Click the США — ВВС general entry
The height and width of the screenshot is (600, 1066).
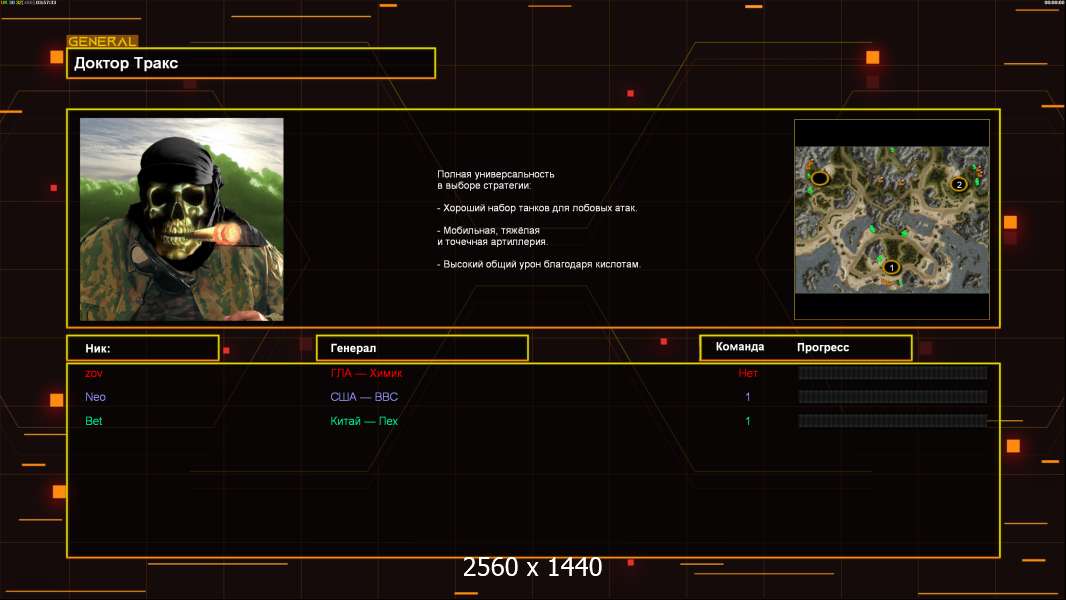coord(364,397)
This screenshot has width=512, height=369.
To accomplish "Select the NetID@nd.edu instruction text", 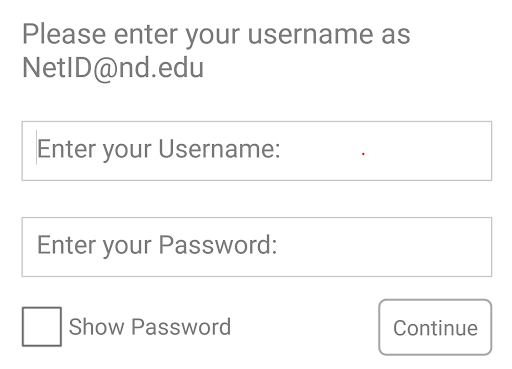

# Goal of the exercise
Return the listing verbatim, pictures omitted.

# Response to the exercise
Click the США — ВВС general entry
The height and width of the screenshot is (600, 1066).
coord(364,397)
This screenshot has width=512, height=369.
To accomplish "Select the NetID@nd.edu instruction text", 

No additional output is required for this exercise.